Ad hoc tools -try ’em!

  • dstat -cdnml for system characteristics
  • iotop for per process disk IO
  • iostat -x 3 for detailed disk stats
  • netstat -tnp for per process TCP connection stats

His slides and other informative blog posts are at nickgerner.com.

A good bootstrap method… You may want to use more/better tools but it’s a good point that you can certainly do this amount for free with very basic tooling, so something you pay for best be better! I think the “per process” intuition is the best takeaway; a lot of otherwise fancy crap doesn’t do that.

But in the end I want more – baselines, alerting, etc.

Leave a comment

Filed under Cloud, Conferences, DevOps

Velocity 2010 – Day 3 Demos and More

Check out the Velocity 2010 flickr set!  And YouTube channel!

Time for lightning demos.

HTTPWatch

A HTTP browser proxy that does the usual waterfalls from your Web pages.  Version 7 is out!  You can change fonts.  They work in IE and Firefox both, unlike the other stuff.

Rather than focus on ranking like YSlow/PageSpeed, they focus on showing specific requests that need attention.  Same kind of data but from a different perspective.  And other warnings, not all strictly perf related.  Security, etc.  Exports and consumes HAR files (the new standard for http waterfall interchange).

webpagetest.org

Based on AOL Pagetest, an IE module, but hosted.  Can be installed as a private site too.  It provides obejct timing and waterfalls.  Allows testing from multiple locations and network speeds, saved them historically. Like a free single-snapshot version of Keynote/Gomez kinds of things.

Shows stuff like browser CPU and bandwidth utilization and does visual comparisons, showing percieved performance in filmstrip view and video.

And does HAR  import/export!  Ah, collaboration.

The CPU/net metrics show some “why” behind gaps in the waterfalls.

The filmstrip side by side view shows different user experiences very well.  And you can do video, as that is sexy.

They have a new UI built by a real designer (thanks Neustar!).

Speed Tracer

But what about Chrome, you ask?  We have an extension for that now.  Similar to PageSpeed.  The waterfall timeline is beautiful, using real “Google Finance” style visualization.  The other guys aren’t like RRDTool ugly but this is super purty.

It will deobfuscate JavaScript and integates it with Eclipse!

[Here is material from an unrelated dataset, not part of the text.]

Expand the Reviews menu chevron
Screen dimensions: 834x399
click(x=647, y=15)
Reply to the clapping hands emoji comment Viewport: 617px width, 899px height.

They’re less worried about network waterfall and more about client side render.  A lot of the functionality is around that.

You can send someone a Speed Trace dump file for debug.

Fiddler2

Are you tired of being browser dependent?  Fiddler has your back.

New features…  Hey, platform preview 3 for IE9 is out.  It has some tools for capture and export.; it captures traffic in a XML serialised HAR.  Fiddler imports JSON HAR from norms and the IE9 HAR!  And there’s HAR 1.1!  Eeek.  And wcat.  It imports lots of different stuff in other words.

I want one of these to take in Wireshark captures and rip out all the crap and give me the HTTP view!

FiddlerCap Web recorder (fiddlercap.com) lets people record transactions and send it to you.

Side by side viewingwith 2 fiddlers  if you launch with -viewer.

There’s a comparison extension called differ.  Nice!

You can replay captures, including binarieis now, with the AutoResponder tab.  And it’ll play latency soon.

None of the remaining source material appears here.